One of the most powerful ads launched in conjunction with this year’s International Women’s Day is P&G’s “#WeSeeEqual”.
The video, created by the agency behind the highly successful “#WomenNotObjects” campaign, tries to shatter traditional gender stereotypes using footage taken from user-generated videos partially sourced by Storyful.
The 1:40 ad also uses clips from the world’s biggest advertiser’s previous campaigns championing gender equality, including the iconic “#LikeAGirl” effort for Always and Secret’s “Raise” spot, which pushes for equal pay, to get its message across.
But is the ad resonating online? Is the message hitting home with viewers? And with so many ads also celebrating International Women’s Day, does it stand out from the crowd?
Well, we used Unruly EQ, a content testing tool which helps brands maximise the emotional and business impact of their ads, to see how well it is going down with viewers in Australia.
Here are the findings:
As anyone who’s seen a tear-jerking video get bounced back and forth between their friends knows, emotions matter in advertising.
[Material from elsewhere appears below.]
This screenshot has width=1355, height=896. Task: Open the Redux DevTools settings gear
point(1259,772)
It’s something P&G knows all too well, with “#WeSeeEqual” packing enough emotional punch to flatten an elephant.
Take a look at the ad’s emotional footprint when compared to the average ad in the sector and you’ll see what we mean.
Intense emotions – overall
Fuelled by the use of UGC and previous clips from P&G campaigns championing gender diversity, which helped to make the content more authentic and relatable, the ad stirred up much more intense emotions than the average Aussie ad or campaign in its sector.
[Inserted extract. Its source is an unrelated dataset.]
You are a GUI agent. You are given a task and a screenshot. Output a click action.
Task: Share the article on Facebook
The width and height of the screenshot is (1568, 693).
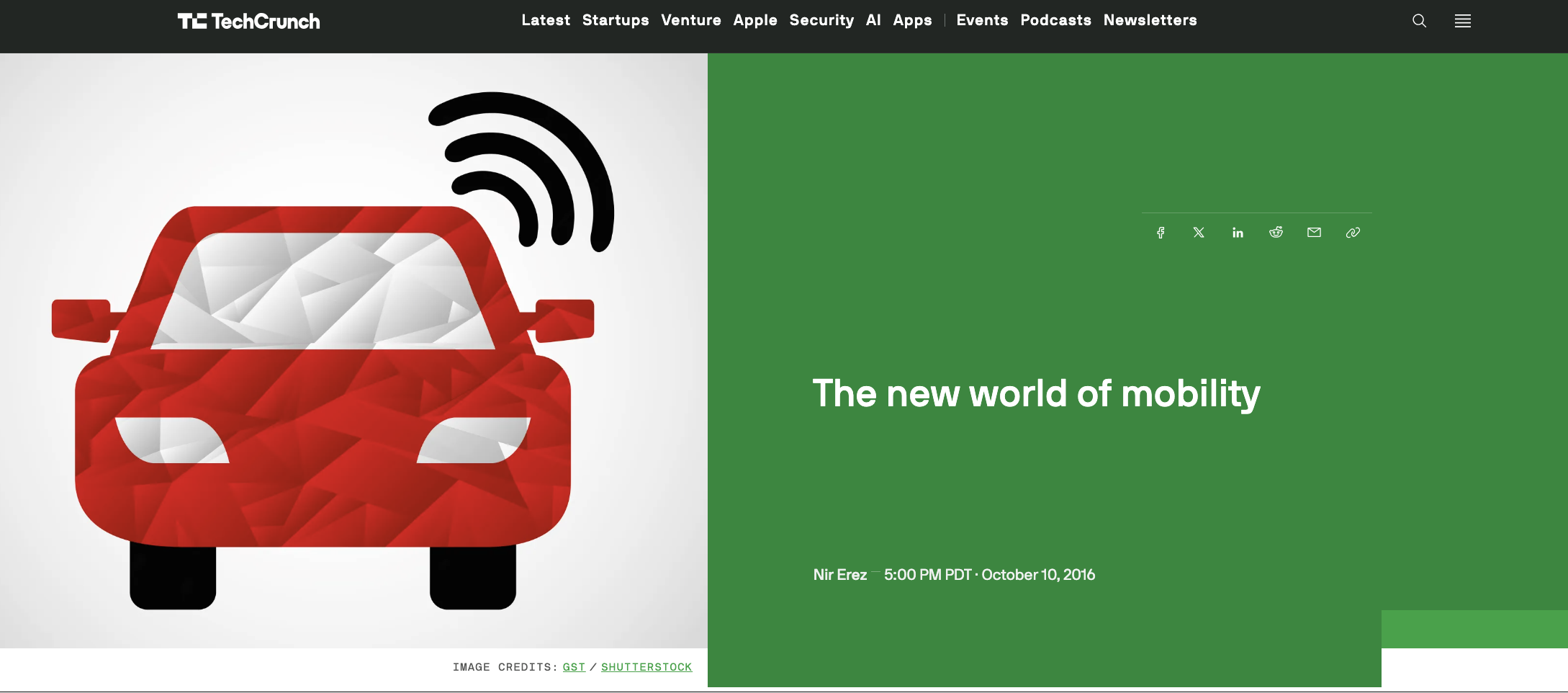[1160, 232]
In particular, viewers were much more likely to feel intense feelings of happiness, warmth, inspiration and pride than the average while watching.
However, what’s really interesting is when you look at which gender was more inspired by the content.
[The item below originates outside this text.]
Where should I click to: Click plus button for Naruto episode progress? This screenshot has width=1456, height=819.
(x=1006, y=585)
As you can see from the charts below, women viewers in Australia had a very emotional response to the ad. They were more than twice as likely to feel intense feelings of happiness, warmth and pride than the average ad Down Under.
However, men also had a strong emotional response to the content, but were 33% more likely to be inspired by the ad’s message of equality than women. In fact, the ad was twice as likely to inspire men than the average Aussie ad. This is possibly due to many of the clips showing dads sharing their paternal responsibilities.
Emotions – Women
Emotions – Men
One of the biggest changes we have seen in Adland over the last few years has been the increasing desire for brands to show a social conscience.
Gone are the days when a catchy jingle, a memorable slogan or a funny one-liner will suffice.
These days consumers expect more from advertisers. They want brands that share their world views and are willing to speak up on issues they care passionately about.
P&G has been a powerful advocate for gender equality for many years through its ad campaigns – and it shows in the number of people who say they will share the ad for social good.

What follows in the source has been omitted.